Digging patient data and giving it to a third-party is an obvious HIPAA breach, and under most circumstances it would deserve some kind of punishment. Furthermore, if Walgreens hadn’t made this abundantly clear to the pharmacist (which one wonders why the company would have to, as I’m pretty sure pharmacists have to take an ethics course before they’re awarded their degrees and know not to engage in such behavior), the company would also have to pay its just dues.
The thing is, it looks like Walgreens already did pretty much all it could do (my emphasis):
Sorry, but how can Walgreens possibly be in the wrong? Well, actually… I guess if the pharmacist has a history of such egregious behavior in the workplace, Walgreens would be responsible for continuing to employ her. But this does not appear to be the case.
Obviously, Walgreens will be appealing the decision. In some ways, they cannot afford not to. According to surveys, up to 30% of data breaches at any organization can be traced back to employees. If Walgreens accepts this judgment, it’s setting up a precedent that will lead to lawsuit after lawsuit where the company is morally in the clear.

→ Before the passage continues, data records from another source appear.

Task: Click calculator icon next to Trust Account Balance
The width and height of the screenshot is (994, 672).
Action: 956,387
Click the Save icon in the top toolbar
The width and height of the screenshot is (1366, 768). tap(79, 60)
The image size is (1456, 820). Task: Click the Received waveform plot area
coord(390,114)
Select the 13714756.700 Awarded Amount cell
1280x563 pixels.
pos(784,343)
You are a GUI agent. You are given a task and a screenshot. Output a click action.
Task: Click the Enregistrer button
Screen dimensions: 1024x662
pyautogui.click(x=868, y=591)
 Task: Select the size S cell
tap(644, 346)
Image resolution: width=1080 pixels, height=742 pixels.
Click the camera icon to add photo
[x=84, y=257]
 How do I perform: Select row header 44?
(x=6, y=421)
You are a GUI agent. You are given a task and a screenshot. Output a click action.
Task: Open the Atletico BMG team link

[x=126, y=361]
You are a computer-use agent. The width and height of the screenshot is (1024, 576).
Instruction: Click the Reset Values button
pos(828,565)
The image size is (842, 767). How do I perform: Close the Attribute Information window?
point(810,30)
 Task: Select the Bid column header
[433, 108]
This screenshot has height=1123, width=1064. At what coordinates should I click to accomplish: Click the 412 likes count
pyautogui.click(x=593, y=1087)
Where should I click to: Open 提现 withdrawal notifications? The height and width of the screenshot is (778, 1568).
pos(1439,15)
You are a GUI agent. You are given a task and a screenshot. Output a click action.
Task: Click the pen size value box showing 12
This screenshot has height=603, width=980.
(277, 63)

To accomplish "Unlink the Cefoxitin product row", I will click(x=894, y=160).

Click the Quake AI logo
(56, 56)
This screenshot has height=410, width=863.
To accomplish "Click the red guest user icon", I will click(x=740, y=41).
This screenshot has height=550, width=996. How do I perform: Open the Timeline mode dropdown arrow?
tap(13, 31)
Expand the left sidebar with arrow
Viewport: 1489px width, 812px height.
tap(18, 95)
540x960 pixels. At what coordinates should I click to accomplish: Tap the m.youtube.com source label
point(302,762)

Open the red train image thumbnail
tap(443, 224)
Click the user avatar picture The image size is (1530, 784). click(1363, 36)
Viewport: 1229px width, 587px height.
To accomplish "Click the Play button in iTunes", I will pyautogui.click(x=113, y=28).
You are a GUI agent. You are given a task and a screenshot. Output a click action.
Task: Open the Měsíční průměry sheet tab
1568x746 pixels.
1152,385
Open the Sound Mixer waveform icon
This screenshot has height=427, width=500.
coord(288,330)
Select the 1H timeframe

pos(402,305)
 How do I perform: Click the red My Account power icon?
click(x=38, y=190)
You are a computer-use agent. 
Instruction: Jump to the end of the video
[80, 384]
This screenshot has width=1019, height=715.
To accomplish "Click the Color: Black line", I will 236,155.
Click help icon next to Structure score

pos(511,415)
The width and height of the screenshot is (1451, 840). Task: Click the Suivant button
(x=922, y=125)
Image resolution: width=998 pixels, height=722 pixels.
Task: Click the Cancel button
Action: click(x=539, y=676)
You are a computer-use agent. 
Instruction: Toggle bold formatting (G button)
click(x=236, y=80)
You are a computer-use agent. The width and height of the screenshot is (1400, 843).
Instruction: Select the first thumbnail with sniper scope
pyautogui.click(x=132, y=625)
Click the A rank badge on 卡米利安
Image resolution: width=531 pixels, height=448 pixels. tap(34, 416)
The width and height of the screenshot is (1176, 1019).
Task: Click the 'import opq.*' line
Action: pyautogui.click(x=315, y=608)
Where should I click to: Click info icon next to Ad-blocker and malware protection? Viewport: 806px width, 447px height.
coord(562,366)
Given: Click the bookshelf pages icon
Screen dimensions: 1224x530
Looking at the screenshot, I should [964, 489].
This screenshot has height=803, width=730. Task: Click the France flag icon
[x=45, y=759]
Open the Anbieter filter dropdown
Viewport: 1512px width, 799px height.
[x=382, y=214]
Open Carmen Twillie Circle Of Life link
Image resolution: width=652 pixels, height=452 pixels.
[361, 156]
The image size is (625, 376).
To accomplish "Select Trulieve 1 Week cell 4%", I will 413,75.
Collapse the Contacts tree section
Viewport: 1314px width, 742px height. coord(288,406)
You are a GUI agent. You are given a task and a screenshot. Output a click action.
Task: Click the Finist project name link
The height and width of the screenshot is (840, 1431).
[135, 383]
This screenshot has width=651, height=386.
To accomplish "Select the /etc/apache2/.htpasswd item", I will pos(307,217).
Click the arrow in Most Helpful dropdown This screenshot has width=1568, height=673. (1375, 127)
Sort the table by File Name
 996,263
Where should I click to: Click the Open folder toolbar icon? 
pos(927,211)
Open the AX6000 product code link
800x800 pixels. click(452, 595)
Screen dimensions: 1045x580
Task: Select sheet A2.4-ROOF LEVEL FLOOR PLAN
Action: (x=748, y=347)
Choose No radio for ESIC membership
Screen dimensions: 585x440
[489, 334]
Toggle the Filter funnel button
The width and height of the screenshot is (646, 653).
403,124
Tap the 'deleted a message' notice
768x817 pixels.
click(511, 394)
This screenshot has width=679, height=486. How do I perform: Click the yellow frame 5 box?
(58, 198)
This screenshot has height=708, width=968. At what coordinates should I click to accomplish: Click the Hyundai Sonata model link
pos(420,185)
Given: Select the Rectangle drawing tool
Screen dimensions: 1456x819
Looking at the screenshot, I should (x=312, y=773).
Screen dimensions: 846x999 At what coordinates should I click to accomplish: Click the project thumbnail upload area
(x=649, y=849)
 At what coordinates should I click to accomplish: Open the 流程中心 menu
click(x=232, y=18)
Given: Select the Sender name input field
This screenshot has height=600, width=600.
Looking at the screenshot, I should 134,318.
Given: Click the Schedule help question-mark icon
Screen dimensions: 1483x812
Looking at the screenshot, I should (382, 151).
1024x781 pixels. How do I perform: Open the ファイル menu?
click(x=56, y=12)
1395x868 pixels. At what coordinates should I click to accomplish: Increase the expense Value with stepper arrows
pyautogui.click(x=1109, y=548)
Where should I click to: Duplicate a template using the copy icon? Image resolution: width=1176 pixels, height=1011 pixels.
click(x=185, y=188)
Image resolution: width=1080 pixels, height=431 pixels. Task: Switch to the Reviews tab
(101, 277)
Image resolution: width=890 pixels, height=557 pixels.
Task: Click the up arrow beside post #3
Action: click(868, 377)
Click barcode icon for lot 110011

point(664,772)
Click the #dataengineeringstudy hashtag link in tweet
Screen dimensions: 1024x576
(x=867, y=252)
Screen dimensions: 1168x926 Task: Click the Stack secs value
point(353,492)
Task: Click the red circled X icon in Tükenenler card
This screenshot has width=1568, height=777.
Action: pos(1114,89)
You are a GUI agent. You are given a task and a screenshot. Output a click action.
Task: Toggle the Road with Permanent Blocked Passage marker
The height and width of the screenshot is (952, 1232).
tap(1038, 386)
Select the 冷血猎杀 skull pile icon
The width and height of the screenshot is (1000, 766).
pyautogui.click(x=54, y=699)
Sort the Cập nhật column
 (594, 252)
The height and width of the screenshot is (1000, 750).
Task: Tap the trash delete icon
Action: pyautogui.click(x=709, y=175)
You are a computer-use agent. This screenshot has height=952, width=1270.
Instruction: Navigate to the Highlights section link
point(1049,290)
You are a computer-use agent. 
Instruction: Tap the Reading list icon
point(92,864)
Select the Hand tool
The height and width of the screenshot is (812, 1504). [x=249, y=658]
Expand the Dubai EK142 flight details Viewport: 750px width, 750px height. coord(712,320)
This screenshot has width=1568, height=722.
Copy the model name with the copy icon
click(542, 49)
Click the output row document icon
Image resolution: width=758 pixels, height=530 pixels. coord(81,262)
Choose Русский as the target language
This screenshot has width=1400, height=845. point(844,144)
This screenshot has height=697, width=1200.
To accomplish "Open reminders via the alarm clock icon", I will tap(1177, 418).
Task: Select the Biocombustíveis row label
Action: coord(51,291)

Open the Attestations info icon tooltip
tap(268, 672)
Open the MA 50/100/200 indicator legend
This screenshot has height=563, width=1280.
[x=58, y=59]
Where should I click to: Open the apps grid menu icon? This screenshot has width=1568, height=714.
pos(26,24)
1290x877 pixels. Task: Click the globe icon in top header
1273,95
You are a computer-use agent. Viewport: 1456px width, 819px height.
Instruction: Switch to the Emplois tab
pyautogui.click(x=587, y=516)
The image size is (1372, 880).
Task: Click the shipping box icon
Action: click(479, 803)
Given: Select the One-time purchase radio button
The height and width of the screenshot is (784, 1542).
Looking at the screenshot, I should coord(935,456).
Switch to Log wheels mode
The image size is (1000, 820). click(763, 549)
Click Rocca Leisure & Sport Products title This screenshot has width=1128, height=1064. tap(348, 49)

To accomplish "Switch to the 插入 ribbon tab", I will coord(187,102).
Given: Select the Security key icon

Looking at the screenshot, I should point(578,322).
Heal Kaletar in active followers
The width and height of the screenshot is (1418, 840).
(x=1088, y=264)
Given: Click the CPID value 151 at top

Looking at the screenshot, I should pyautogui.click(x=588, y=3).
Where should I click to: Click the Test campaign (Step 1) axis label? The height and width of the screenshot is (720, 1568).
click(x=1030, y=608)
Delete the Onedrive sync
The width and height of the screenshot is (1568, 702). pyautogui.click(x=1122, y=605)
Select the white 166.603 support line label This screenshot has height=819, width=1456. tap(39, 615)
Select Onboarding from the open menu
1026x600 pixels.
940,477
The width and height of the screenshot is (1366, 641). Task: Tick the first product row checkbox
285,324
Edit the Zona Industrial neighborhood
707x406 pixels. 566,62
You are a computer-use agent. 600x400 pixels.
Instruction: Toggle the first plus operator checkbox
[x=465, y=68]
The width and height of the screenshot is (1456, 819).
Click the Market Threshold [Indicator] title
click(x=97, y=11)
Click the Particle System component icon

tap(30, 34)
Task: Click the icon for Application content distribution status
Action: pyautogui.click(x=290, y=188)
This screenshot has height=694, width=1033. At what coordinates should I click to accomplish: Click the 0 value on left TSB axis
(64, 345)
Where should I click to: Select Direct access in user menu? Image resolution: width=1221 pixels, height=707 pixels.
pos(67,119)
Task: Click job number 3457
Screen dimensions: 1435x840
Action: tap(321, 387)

What if this was a Lost Laptop Taken Against Company Policies?
The above case raises questions, though. Let’s say that a company has a computer user policy that prevents employees from downloading sensitive data to laptop computers, or taking said computers outside the workplace.
Lo and behold, an employee downloads sensitive data to his company-issued laptop and loses the device while he’s on a conference trip. Is the company not at fault? After all, the parallels to the above case are exact. And yet, there’s a part of me that feels that the company should have known better.
What’s causing the cognitive dissonance? Possibly, it’s a matter of expectations: while we don’t expect people to download information to laptops, we know it’s going to happen. Indeed, we know it happens. Often enough that it can account for up to 30% of data breaches.
It happens so often that we kind of expect the companies to expect it, too. Hence the call for the use of encryption software on any computers and external storage devices that are used in the workplace.
Pharmacists looking up patient information and using it for something other than medical prescriptions? That’s uncalled for and we expect better from anyone in the medical profession (especially those who are not just holding a clerical or administrative position, but one who is directly in charge of human health).
Still, you can see how it appears as if there are double standards. Will it stay this way? Or will the US courts opt to become strictly logical and penalize companies for employees’ misdeeds regardless of what “expectations” are?